From a Jersey Shore Nutritionist

By Kristen Fischer August 30, 2018

What’s for lunch on a school day? A local nutritionist gives Central Jersey Shore Macaroni Kid some tips on putting together delicious, healthy on-the-go meals!

Packing a lunch for your child or children as they head back to school? Good, because most school lunches are loaded with calories, fat and sodium. That’s why Marge Chapman, a mom and nutritionist from Wall Township who founded Trixie’s Fabulous Dressings, recommends packing lunch. 

“Taking lunch doesn’t require someone to cook for hours to prepare a four-course meal for their child, but it does involve planning and executing ahead of time,” she said.
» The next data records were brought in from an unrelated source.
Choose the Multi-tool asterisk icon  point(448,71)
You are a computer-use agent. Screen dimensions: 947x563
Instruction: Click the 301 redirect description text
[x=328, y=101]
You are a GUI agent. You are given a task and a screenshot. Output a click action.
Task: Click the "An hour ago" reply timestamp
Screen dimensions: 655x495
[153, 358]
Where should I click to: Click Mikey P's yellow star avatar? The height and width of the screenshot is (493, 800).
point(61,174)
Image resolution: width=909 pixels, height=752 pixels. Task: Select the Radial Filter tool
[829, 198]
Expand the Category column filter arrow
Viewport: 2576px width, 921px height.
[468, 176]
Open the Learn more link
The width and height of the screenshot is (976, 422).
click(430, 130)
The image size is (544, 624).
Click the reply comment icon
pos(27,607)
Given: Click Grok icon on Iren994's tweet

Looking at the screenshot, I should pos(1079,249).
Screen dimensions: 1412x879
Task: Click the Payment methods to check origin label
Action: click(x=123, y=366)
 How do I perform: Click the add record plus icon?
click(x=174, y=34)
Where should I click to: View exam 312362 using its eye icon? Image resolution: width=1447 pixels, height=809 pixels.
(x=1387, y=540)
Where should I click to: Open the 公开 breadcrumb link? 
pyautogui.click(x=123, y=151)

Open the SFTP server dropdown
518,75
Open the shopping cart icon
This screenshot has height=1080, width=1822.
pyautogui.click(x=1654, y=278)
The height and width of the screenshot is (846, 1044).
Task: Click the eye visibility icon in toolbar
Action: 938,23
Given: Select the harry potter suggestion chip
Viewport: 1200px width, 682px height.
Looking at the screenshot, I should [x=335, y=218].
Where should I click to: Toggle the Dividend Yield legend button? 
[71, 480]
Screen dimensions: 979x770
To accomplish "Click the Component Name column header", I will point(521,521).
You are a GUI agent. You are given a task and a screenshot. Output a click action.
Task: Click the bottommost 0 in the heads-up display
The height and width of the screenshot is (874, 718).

She organizes as much as she can on Sunday to prepare. That involves setting out bottled waters, five lunch bags (one for each day of the week) with each of her boys' names written on them, and portioning out and packaging “dry” snacks that won’t go bad. Each lunch includes a protein, fruit, veggie, and a healthy fat.

Healthy and Easy Back-to-School Lunch Ideas

Here are some of Chapman’s ideas for back-to-school lunches. 

  1. Box it up. “Bento boxes are a nice way to pack a lunch as most kids don’t like their foods to combine or touch, it allows portions to be the right size, as well as helps the parent pack a well-rounded lunch with different varieties,” Chapman said. Include a turkey roll-up, unsweetened yogurt, blueberries, and sliced cucumbers. She buys a rotisserie turkey breast and serves it sliced, or opts for a high-quality deli turkey.
  2. Warm it up. Try a thermos filled with leftover homemade turkey chili.  Sprinkle with 1/4 cup of low-fat cheese on top and include baked corn tortilla chips. Round out the meal with grape tomatoes and/or romaine lettuce, and a small amount of guacamole. Add an orange or clementine.
  3. Wrap up it. Prepare a wrap sandwich with grilled chicken, raw spinach, avocado, and tomato. Include a fruit and nut trail mix.
  4. Snack it up. Opt for low-fat string cheese,  hummus to dip (there are single-serving containers of hummus) carrots and a small pita bread cut into triangles to use for dipping in the hummus. Add grapes and a granola bar.
  5. Butter it up. Try a sandwich made with natural peanut or almond butter (the kind that is not made with added sugar or hydrogenated oils) and add an all-fruit spread on whole wheat bread. Add sliced celery sticks, apple slices, and cut-up cheese. 

Avoid These School Lunch Blunders

Want to know what to avoid when packing a healthy lunch? In addition to foods colored with dyes, those that are processed and trans fats, Chapman recommends avoiding sugar.

“Sugar is in everything, and the amount of sugar can vary significantly from one brand to the other,” she said. For instance, 1 teaspoon of sugar is equivalent to 4 grams of sugar. No more than 10 percent of our daily calories come from added sugar.

“Try easing your child off of sugary drinks. Only pack water, or low-fat milk, instead of soda, fruit juices, or juice pouches,” she added.